Top of Given records
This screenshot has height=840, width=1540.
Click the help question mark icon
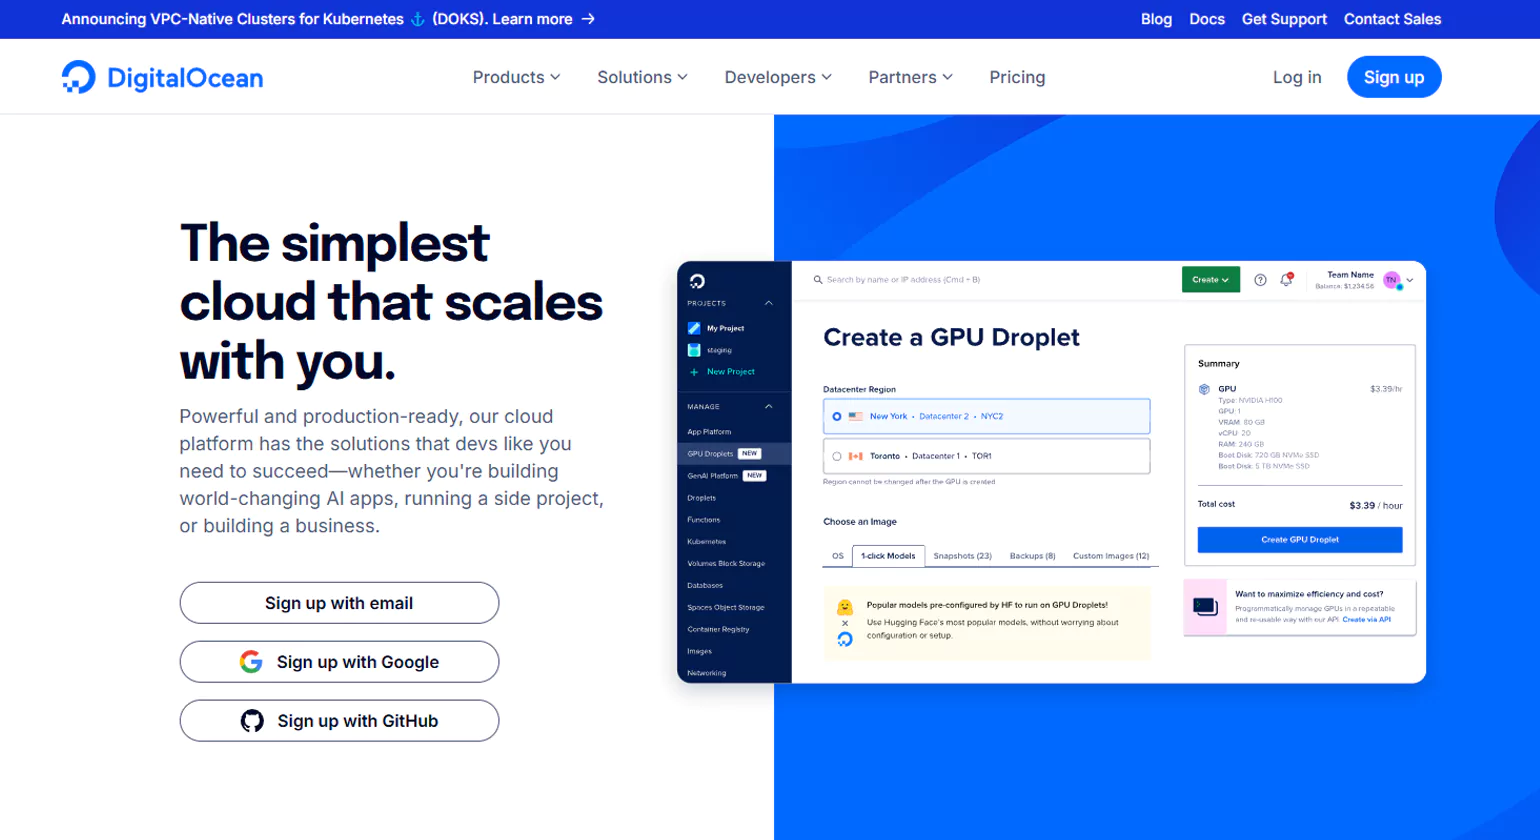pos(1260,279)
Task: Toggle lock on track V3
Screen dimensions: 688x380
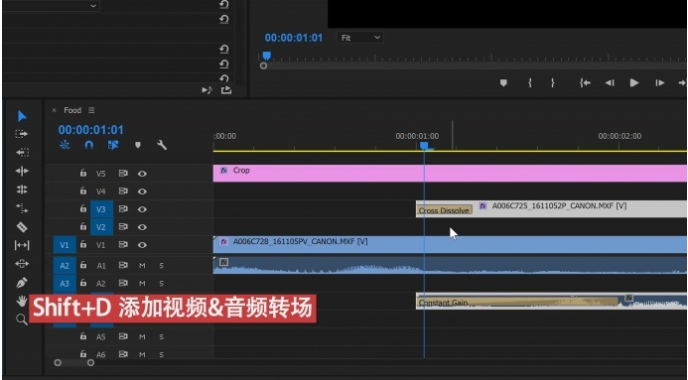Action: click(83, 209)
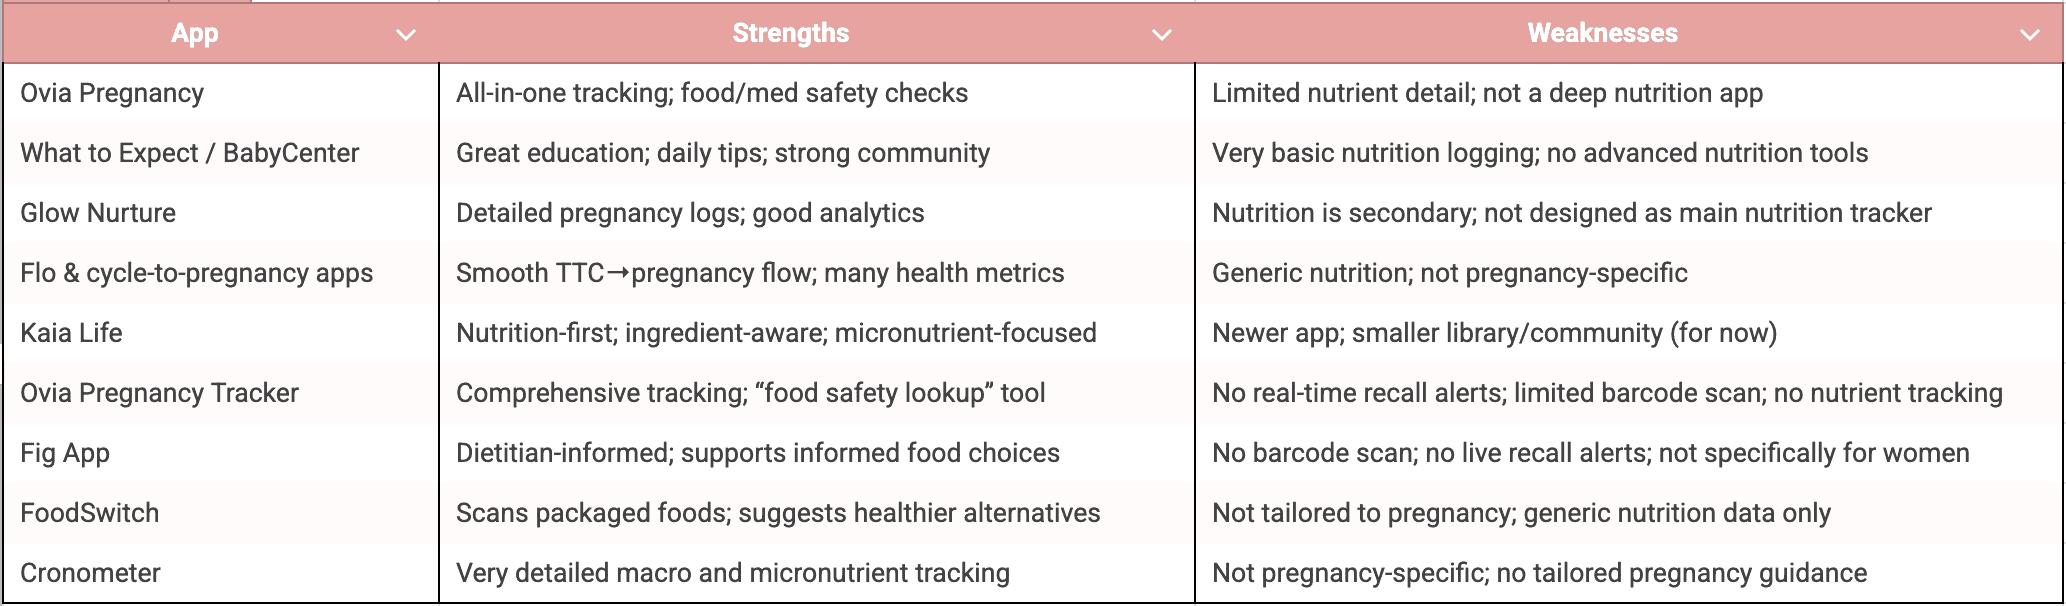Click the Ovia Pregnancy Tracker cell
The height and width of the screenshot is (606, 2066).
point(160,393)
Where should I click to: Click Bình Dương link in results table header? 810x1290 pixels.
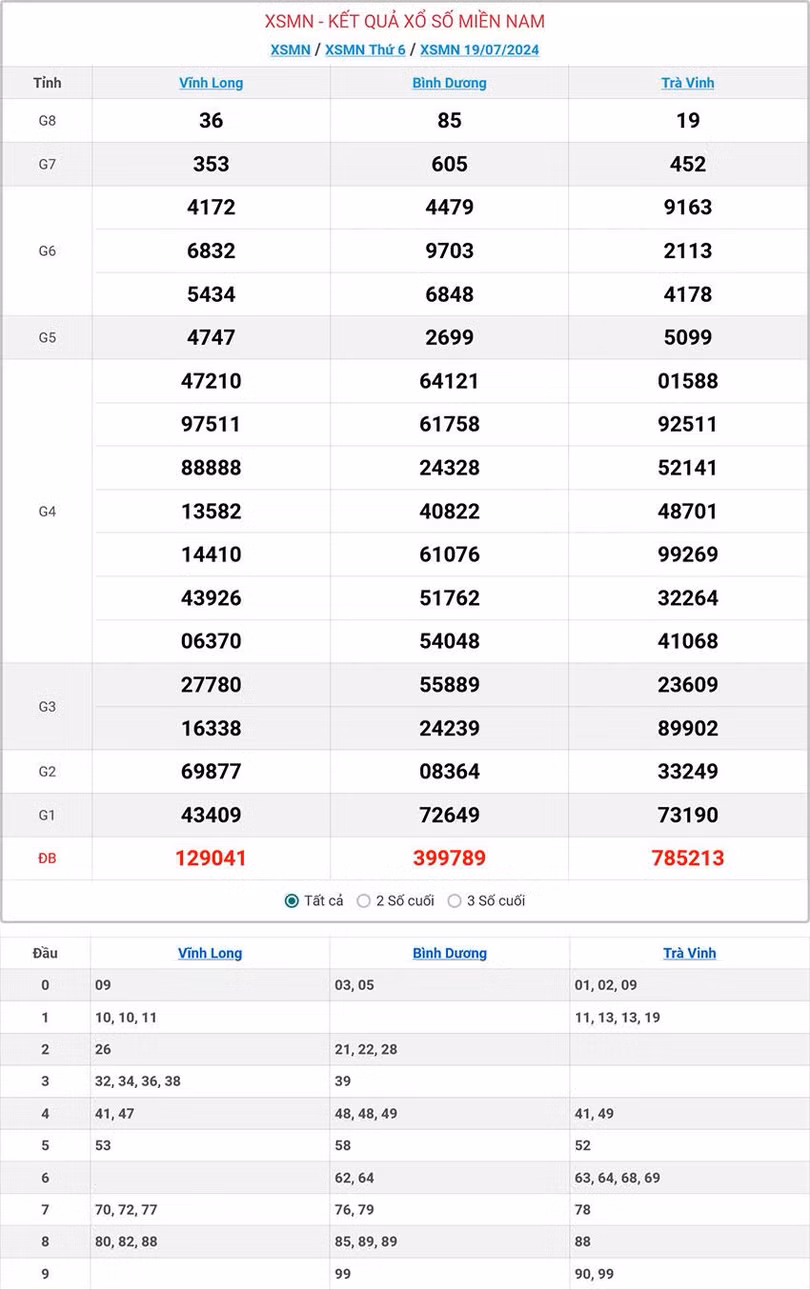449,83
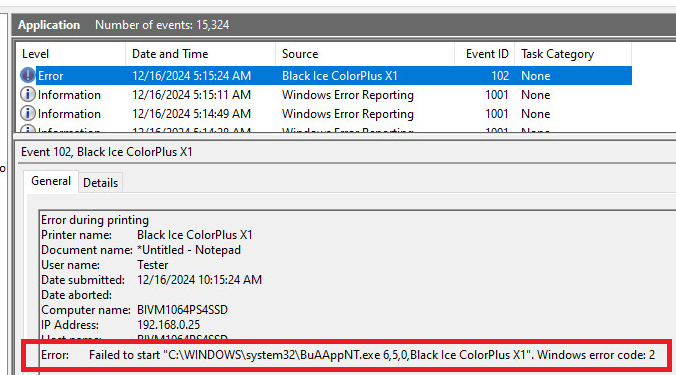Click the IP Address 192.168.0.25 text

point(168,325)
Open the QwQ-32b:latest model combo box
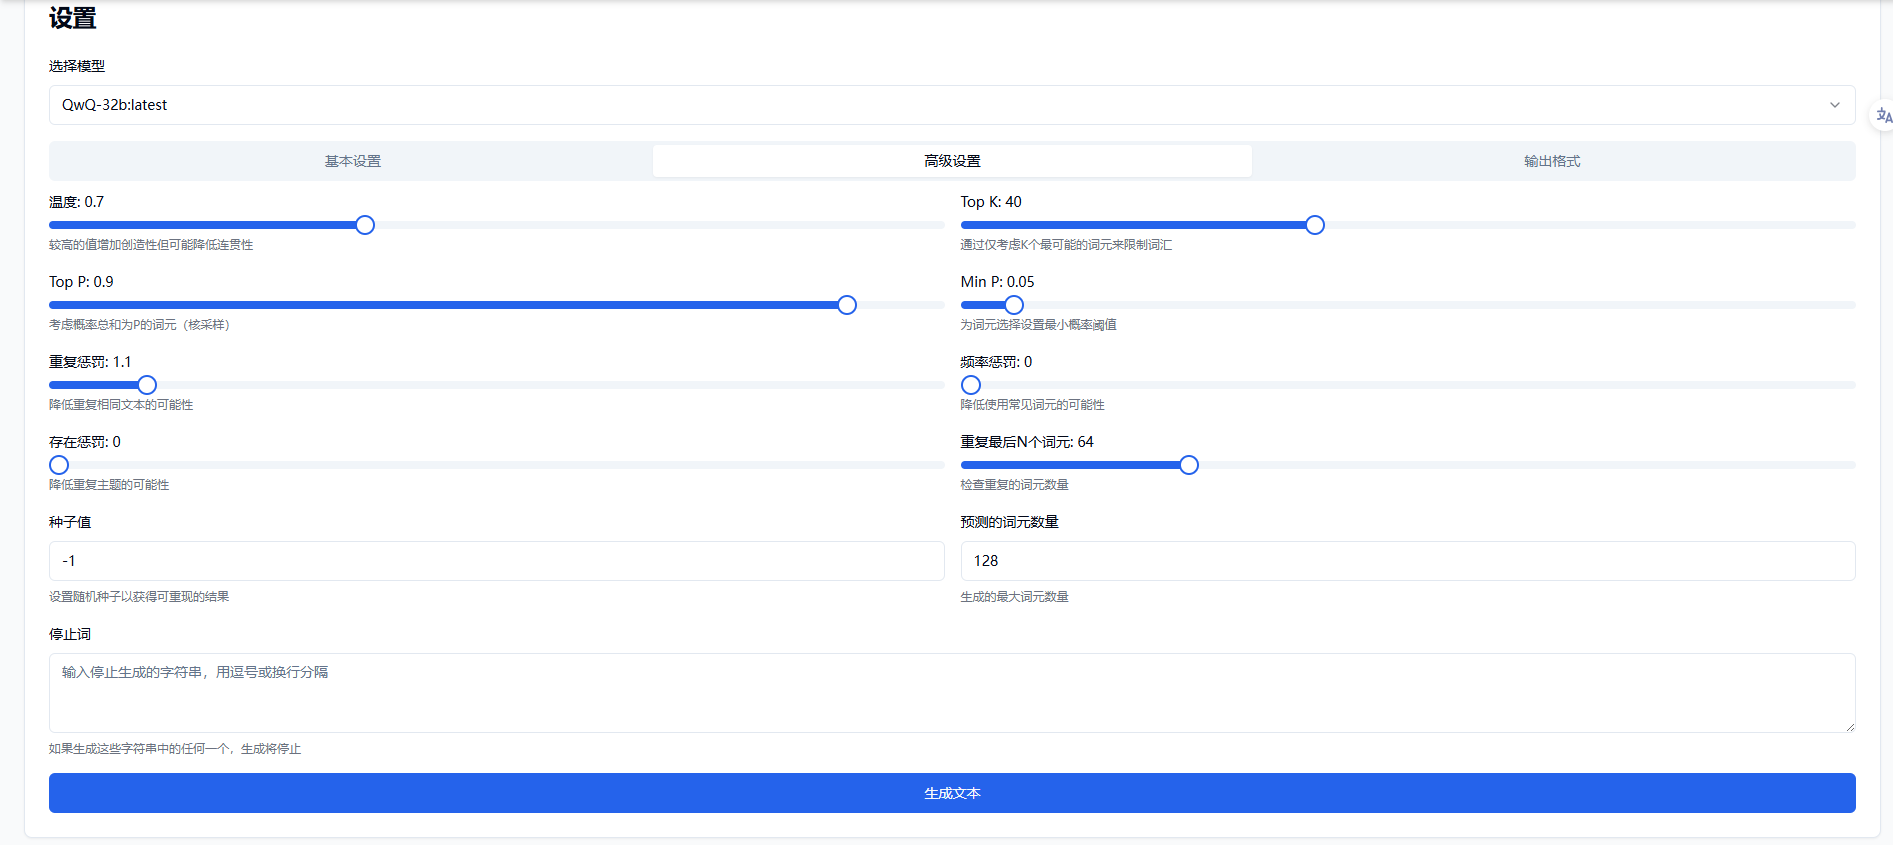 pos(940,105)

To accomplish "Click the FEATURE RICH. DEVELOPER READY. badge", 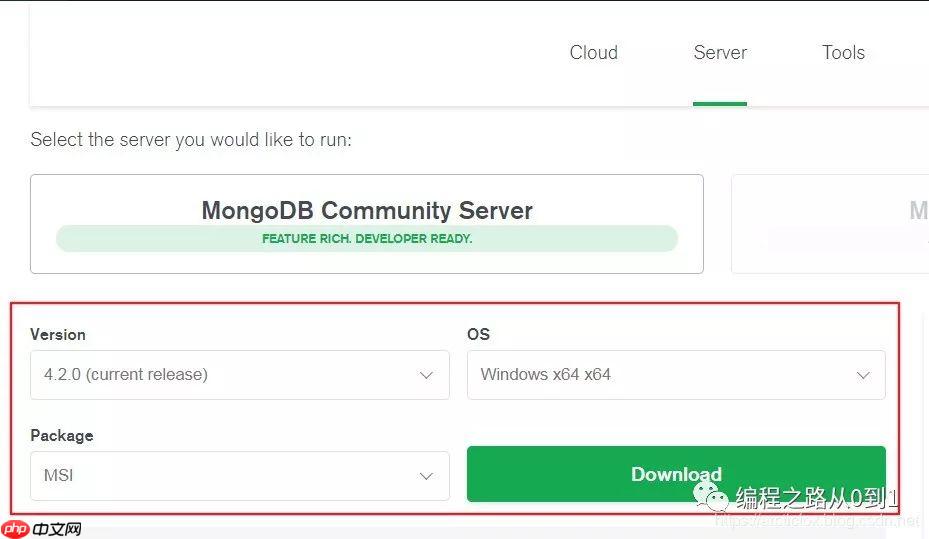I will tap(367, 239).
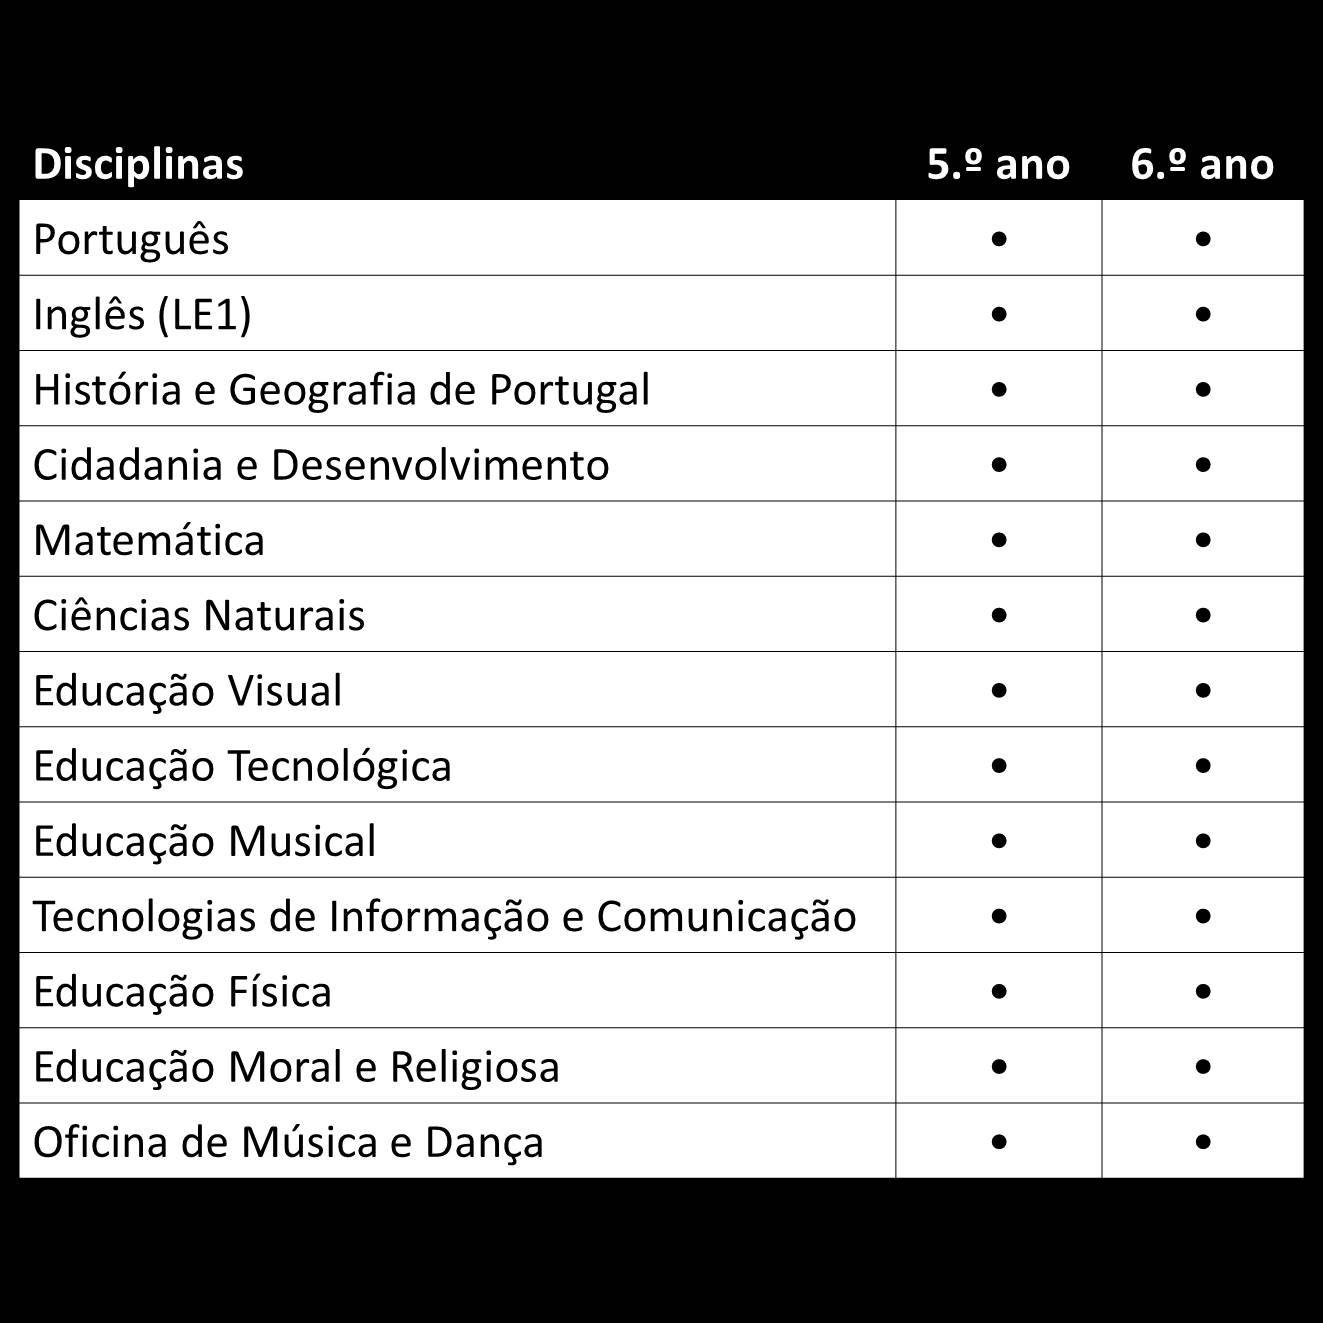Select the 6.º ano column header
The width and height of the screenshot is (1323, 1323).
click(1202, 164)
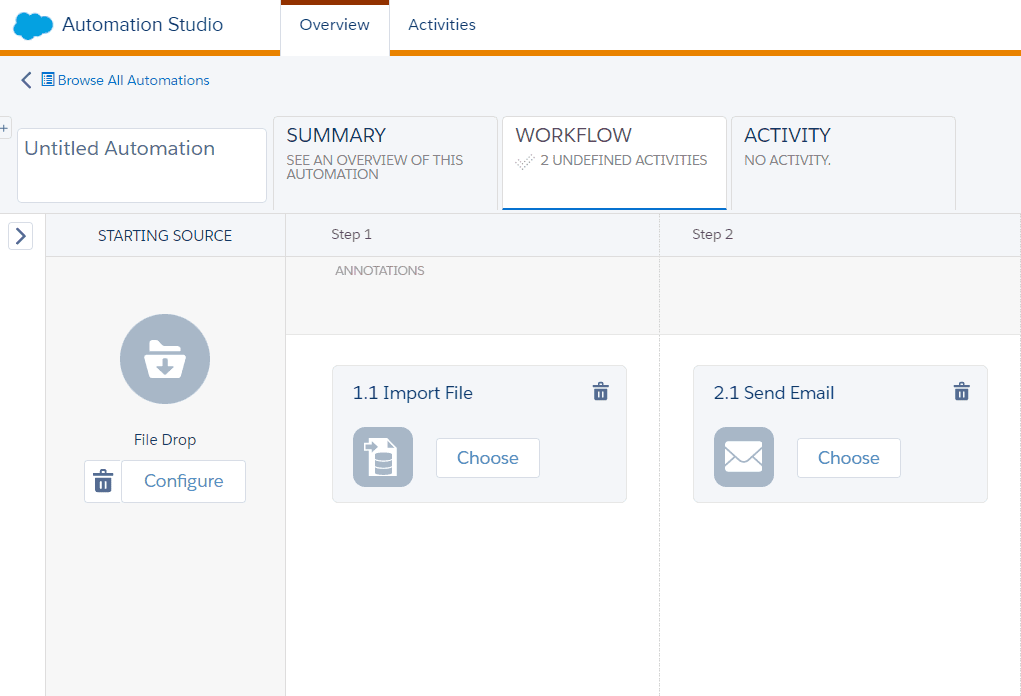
Bottom of Given records
» **What to do**: Whatever lies between the first line of the data and the line holding "Task: Toggle lock on track V3", inclusive, should be repeated exactly, apart from the pictures.

» **Exercise answer**:
This screenshot has height=840, width=1540.
Click the help question mark icon
pos(1260,279)
Task: Toggle lock on track V3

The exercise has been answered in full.